Un albero centenario, enorme, che faceva coppia con un fico di dimensioni simili dalla parte opposta.
L'albicocco del nonno produceva quintali di frutti che maturavano contemporaneamente in pochi giorni, ed in quei giorni quantità che mi parevano incredibili venivano spartite con parenti, amici, vicini di casa. Perché allora non si sprecava niente. L'eccesso che pur c'era dopo questa distribuzione veniva trasformato da mamma e dalle altre donne della famiglia in tanta marmellata da poterci nuotare dentro, che veniva buona per tutto il resto dell'anno.
L'immagine di quella frutta è davvero molto evocativa. Però pensavo di essermene dimenticato il sapore.

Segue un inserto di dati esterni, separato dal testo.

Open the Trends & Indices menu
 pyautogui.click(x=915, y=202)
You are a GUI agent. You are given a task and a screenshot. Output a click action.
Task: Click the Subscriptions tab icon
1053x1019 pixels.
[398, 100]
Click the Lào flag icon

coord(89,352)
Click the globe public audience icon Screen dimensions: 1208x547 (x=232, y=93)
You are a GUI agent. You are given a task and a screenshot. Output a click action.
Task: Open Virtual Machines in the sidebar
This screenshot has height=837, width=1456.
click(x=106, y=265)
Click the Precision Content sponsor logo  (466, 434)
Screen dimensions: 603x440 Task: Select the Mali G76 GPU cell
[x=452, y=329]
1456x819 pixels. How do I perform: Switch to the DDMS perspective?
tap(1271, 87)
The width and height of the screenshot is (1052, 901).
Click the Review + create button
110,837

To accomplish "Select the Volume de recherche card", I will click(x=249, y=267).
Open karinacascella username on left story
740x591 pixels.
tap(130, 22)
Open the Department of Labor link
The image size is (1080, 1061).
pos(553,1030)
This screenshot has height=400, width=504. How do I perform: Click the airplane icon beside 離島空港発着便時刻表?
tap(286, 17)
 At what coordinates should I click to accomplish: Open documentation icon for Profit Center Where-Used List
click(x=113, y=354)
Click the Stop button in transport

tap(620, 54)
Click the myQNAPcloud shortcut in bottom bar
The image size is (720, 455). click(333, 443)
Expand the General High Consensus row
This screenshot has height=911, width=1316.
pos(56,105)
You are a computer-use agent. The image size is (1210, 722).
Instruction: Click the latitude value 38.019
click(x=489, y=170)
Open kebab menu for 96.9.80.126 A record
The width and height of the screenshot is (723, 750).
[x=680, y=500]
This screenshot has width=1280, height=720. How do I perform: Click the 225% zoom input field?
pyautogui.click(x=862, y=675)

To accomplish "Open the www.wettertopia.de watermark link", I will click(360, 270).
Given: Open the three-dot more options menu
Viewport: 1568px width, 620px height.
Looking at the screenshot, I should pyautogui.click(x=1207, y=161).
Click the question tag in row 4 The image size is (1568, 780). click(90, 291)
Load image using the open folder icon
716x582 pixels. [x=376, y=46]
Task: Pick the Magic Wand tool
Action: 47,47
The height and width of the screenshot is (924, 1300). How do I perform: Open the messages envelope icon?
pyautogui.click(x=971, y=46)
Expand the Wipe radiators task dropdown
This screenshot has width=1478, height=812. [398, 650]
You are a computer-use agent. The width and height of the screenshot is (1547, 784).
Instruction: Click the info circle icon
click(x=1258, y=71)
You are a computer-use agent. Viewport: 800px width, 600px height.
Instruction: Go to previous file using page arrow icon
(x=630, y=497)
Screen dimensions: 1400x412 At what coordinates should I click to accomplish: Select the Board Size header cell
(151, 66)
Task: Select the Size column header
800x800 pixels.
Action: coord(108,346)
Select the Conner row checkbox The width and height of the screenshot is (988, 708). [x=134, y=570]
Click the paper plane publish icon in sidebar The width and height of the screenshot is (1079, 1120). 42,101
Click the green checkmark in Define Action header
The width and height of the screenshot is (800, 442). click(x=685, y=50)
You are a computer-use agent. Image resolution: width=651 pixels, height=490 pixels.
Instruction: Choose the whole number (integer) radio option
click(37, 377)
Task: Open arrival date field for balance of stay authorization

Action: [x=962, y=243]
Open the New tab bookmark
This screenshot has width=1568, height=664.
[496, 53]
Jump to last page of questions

È da allora che non assaggio delle albicocche che sappiano di albicocca. Saranno trent'anni che quelle che mangio sono acquistate al supermercato. Non sanno di niente, perché, per ragioni commerciali, vengono colte acerbe e fatte maturare sui banchi espositivi.
L'altro giorno ho addentato una albicocca acquistata al GAS di cui vi ho parlato nel post precedente. Subito la memoria e' volata nel giardino dei nonni con me, ginocchia sbucciate, a giocare con mio fratello, come se fosse successo ieri.

Ecco la nostra seconda spesa al GAS:
  • 1kg pane casereccio con noci - 3.95€
  • 1kg pane di farro, semi di zucca, fiocchi d'avena - 3.95€
  • 1kg pane pugliese con farina di semola di grano duro - 3.10€
  • 1kg pane tranvai farina 0, uvetta e albicocca - 2.50€
  • 500g albicocche bio - 2.10€
  • 1kg pesche noce bio - 3.40€
  • 1kg fiocchi 5 cereali - 3.55€
  • 1l detersivo piatti - 1.50€
  • 1.470kg melone - 4.70€
Totale: 28.75€

In particolare, oltre alle albicocche, il melone e il pane sono buonissimi.
Stavolta la spesa è stata prenotata in anticipo, ed è stata ritirata in una sede staccata, comodissima perché molto vicina a casa (anche se ci si arriva comunque in auto). Lo svantaggio è che qui si effettuano solo le consegne, ma non c'è il secco e l'eccesso disponibile da acquistare al momento.
Lo spreco di imballaggi è stato ridotto al minimo: uno scatolone di cartone mezzo rotto recuperato da qualche fornitura, due sacchetti di carta di secondo uso per il pane, un sacchetto di plastica usato per le albicocche e uno per i cereali. Un flacone di plastica usato per il detersivo, da restituire. Pesche e melone senza confezione.